Consequently, the deformable membrane 31 in this embodiment should
be enlarged in order to place the coated implant 30 into it. By
having the deformable membrane 31 in a state of expansion while it
encases the implant 30 the retroactive forces, to return the
deformable membrane 31 to its original configuration, can help
maintain the positioning of the membrane 31 on the implant 30
during its subsequent handling and use. Alternatively, in a
different embodiment, rather than using pure compressive forces to
retain the membrane around the implant 30, the deformable membrane
may be ribbed or folded or otherwise configured to facilitate its
retention onto the implant 30.
FIG. 4 is a cross-sectional view taken along line IV--IV of FIG. 3.
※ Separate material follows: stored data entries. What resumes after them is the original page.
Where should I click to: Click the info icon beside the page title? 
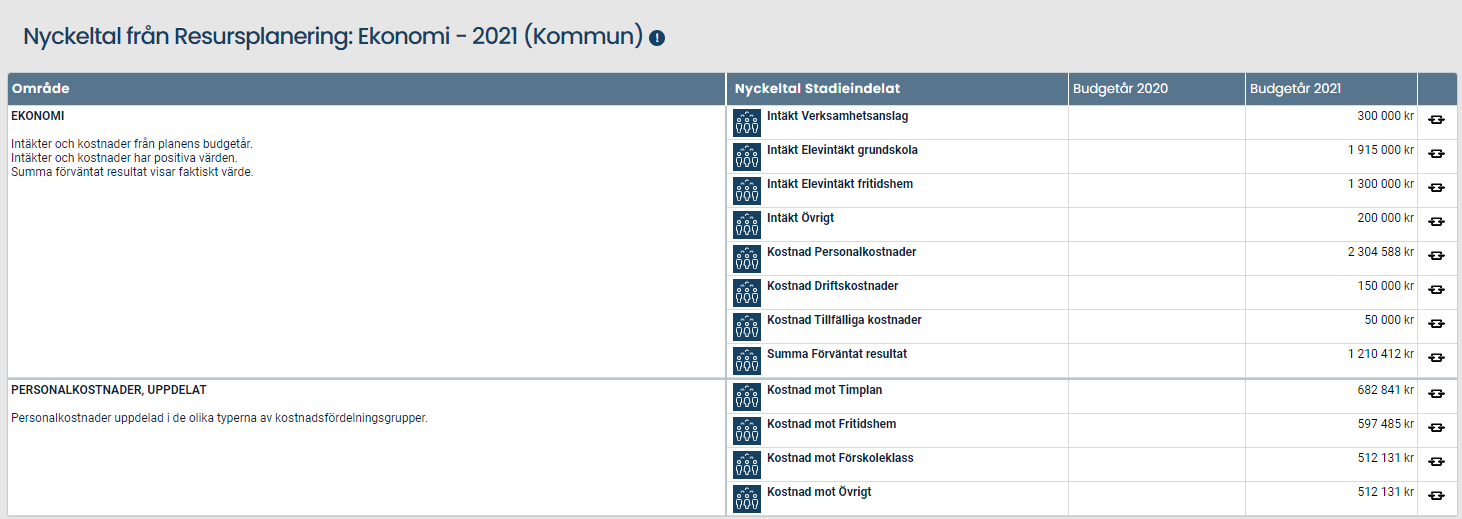click(x=657, y=38)
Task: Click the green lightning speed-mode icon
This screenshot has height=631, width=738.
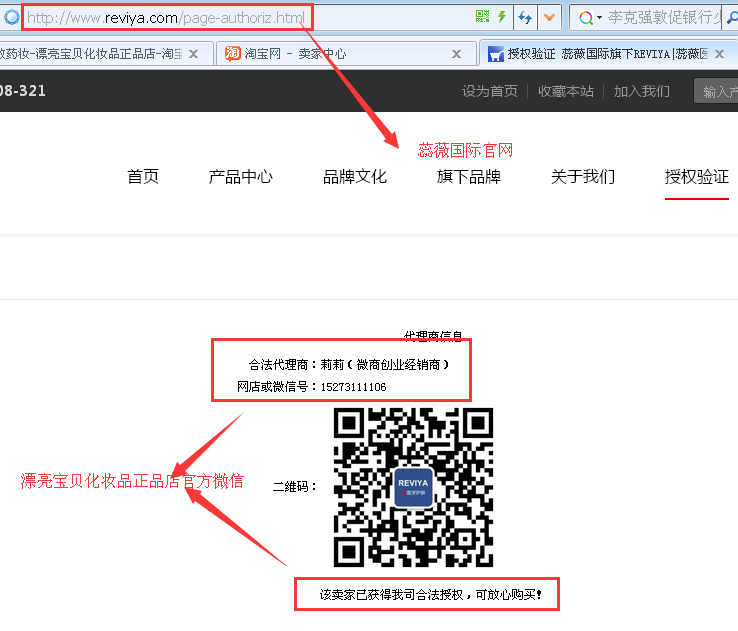Action: point(502,17)
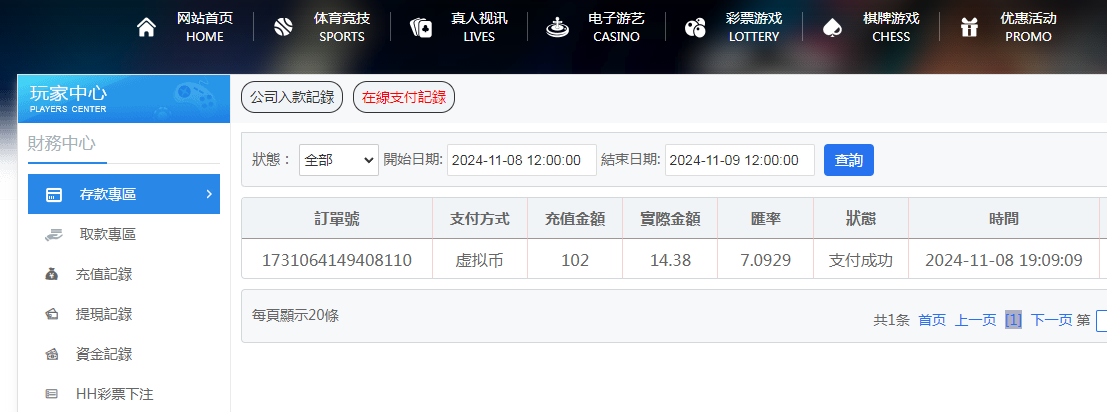Click the 結束日期 end date field
Viewport: 1107px width, 412px height.
pos(739,160)
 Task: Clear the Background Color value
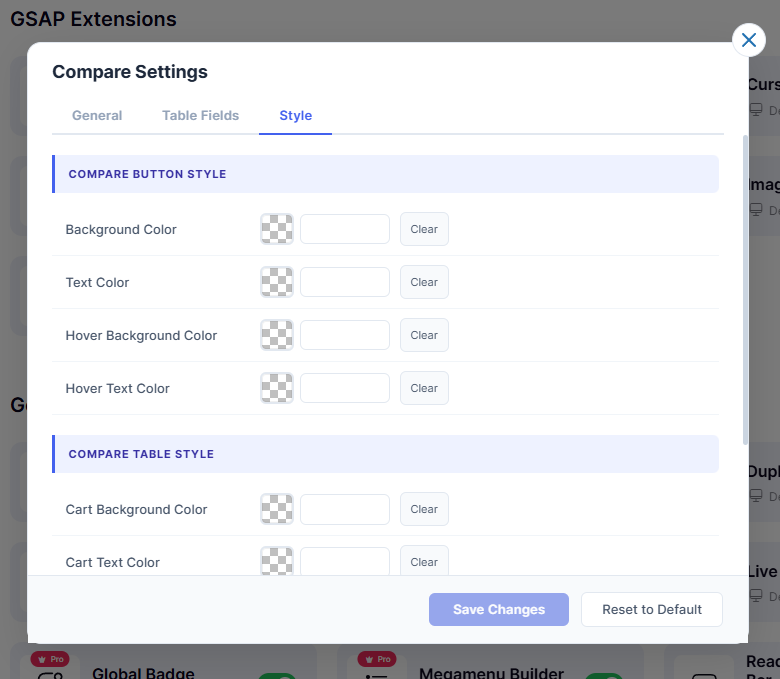(424, 229)
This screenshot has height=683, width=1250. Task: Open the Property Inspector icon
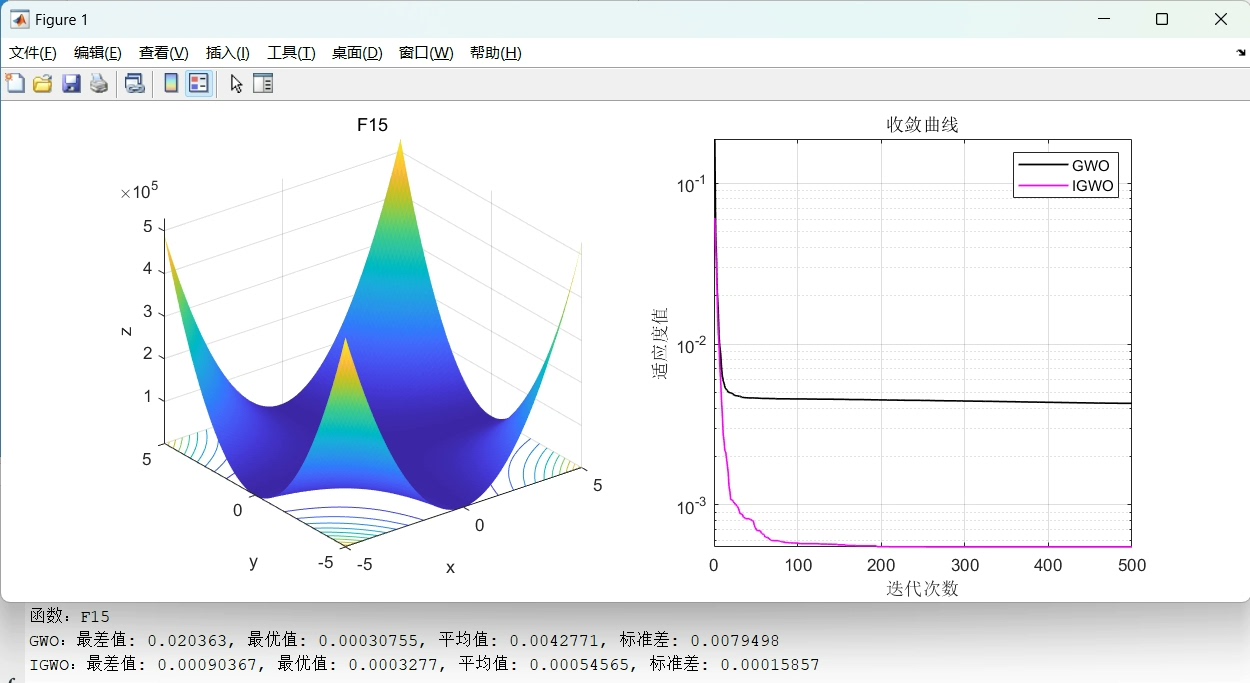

As can be seen, the encasing hollow deformable membrane 31 of the
implant 30 is circular and completely encases the implant 30 and
its coating 32. The implant 30 in this configuration has not yet
been crimped onto a catheter or other carrier device.
FIG. 5 is a side view of the implant 30 after it has been crimped.
It is evident in FIG. 5 that the diameter of the implant 30 has
been reduced during the crimping process. During this crimping
process forces in the direction of arrows 51 have been exerted on
the membrane 31 to reduce the diameter of the implant 30. As is
evident, the coating 32 has remained intact during this step.
FIG. 6 is a cross-sectional view taken along line VI--VI of FIG. 5.
When FIG. 6 is compared to FIG. 4 the reduction in diameter of the
implant 30 is clearly evident.
FIG. 7 is a side view of a system that may be used in accord with
an alternative embodiment of the present invention. In FIG. 7 the
carrier device 74 may carry an implant 73 on an implant retention
region near its distal end. This implant 73 may be held in place by
sox 75 and may be coated with coating 79. The implant 73 and the
carrier device 74 may be stored within hypo-tube 76 and may be
extended out of the hypo-tube 76 during the manufacturing process,
as shown by arrow 77, in order to place the membrane 72 around it.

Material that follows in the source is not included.